In total, 10 different countries other than New Zealand have played test rugby there, including Zimbabwe and Romania at Rugby World Cup 1987. The inaugural tournament began at Eden Park, with a 70-6 win for New Zealand against Italy, and ended there, too, as David Kirk held the Webb Ellis Cup aloft following a 29-9 victory against France.
That final was replayed at Eden Park 24 years later as the All Blacks celebrated another Rugby World Cup win on home turf, this time after the tensest of 8-7 wins against Les Bleus in 2011. And, given their current form and standing in the women’s game, there is no reason to rule out a hat-trick of Eden Park finals between those two teams when the showpiece occasion of Rugby World Cup 2021 is held there in under eight months’ time.
Six of the Best: Eden Park’s most memorable matches
New Zealand 15-15 British and Irish Lions, 8 August, 2017
Four penalties from the boot of Owen Farrell, the last with barely a couple of minutes left on the clock, and a long-range effort from Elliot Daly, saved the series for the Lions, after first-half tries from Ngani Laumape and Jordie Barrett had put the hosts in a commanding position. Neither side could land the knock-out blow in a frantic finale, although New Zealand thought they might have a chance to snatch victory, only for referee Romain Poite to overturn his original decision to award them a penalty.
Rugby World Cup 2011: New Zealand 8-7 France, 23 October, 2011
Having gone 24 years without lifting the trophy, New Zealand were desperate to get their hands on the Webb Ellis Cup again, especially on home soil. France’s form leading into the final had been unremarkable at best but Les Bleus dug deep to push them all the way in a nerve-shredding match decided by a single point.
Tri-Nations 1997: New Zealand 55-35 South Africa, 9 August, 1997
With Carlos Spencer running the show, the All Blacks were an irrepressible attacking outfit in 1997. The 55-35 win against the Springboks in Auckland came in an unbeaten campaign and was an early example of how they embraced professionalism with their outstanding skills and ability to play at pace on show in a 12-try thriller.
World Rugby U20 Championship 2014 final: England 21-20 South Africa, 20 June, 2014
England made it back-to-back victories in the World Rugby U20 Championship after surviving a thrilling fightback from the Junior Springboks.

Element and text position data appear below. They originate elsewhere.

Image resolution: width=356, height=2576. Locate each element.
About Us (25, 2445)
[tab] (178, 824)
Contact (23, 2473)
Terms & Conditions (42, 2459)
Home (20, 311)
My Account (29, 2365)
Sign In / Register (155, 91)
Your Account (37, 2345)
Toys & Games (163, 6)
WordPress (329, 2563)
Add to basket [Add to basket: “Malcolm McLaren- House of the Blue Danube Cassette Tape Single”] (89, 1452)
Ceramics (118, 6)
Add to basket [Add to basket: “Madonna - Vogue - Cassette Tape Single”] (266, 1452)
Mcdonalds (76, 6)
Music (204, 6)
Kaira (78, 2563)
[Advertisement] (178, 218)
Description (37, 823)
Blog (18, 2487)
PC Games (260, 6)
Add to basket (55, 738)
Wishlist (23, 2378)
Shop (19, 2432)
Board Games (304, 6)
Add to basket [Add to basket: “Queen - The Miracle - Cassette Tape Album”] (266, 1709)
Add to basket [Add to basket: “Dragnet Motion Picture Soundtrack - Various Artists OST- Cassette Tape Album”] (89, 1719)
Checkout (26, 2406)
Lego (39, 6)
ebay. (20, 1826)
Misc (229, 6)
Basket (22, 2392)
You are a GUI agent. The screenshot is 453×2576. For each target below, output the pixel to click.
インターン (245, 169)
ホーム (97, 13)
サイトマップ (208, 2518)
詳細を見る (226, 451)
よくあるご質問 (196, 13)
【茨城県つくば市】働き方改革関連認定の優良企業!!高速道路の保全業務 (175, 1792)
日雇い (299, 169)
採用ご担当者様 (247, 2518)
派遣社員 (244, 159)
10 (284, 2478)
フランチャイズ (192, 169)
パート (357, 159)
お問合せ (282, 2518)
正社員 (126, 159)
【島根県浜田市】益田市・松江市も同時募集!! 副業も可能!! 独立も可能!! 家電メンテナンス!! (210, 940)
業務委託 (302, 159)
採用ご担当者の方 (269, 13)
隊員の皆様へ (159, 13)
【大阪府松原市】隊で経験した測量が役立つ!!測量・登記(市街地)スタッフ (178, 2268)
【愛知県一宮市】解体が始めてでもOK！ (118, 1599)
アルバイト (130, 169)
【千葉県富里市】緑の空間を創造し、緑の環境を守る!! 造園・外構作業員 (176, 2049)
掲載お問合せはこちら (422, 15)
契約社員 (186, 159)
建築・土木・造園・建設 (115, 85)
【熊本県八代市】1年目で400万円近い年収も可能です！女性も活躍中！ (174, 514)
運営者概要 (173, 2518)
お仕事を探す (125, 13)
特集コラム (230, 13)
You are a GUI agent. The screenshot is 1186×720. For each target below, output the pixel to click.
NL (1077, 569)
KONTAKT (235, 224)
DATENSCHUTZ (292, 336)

South Africa led 10-3 early on but after Joel Conlon added to Nathan Earle’s try and Billy Burns kicked his points, England had an eight-point cushion with half an hour left to play. Jesse Kriel’s second try of the match, and Handre Pollard’s conversion, set up a grandstand finish but Maro Itoje’s England held on.
New Zealand 10-16 England, 15 September, 1973
England became the first country from the British Isles to beat New Zealand in New Zealand. John Pullin’s side had only travelled there after the original tour to Argentina was called off on safety grounds. And having been beaten in all the provincial games, the omens did not look good for the one-off test. But a man-of-the-match performance from scrum-half Jan Webster and tries from Peter Squires, Tony Neary and Stack Stevens saw them to a historic victory.
Rugby World Cup 1987: New Zealand 70-6 Italy, 22 May, 1987
Such one-sided games are not normally standout occasions but, some 34 years on, John Kirwan’s lung-bursting 70-metre try is still one of the best tries scored in the tournament’s history. It helped give the fledgeling tournament the spark it needed and set New Zealand on the road to Rugby World Cup glory.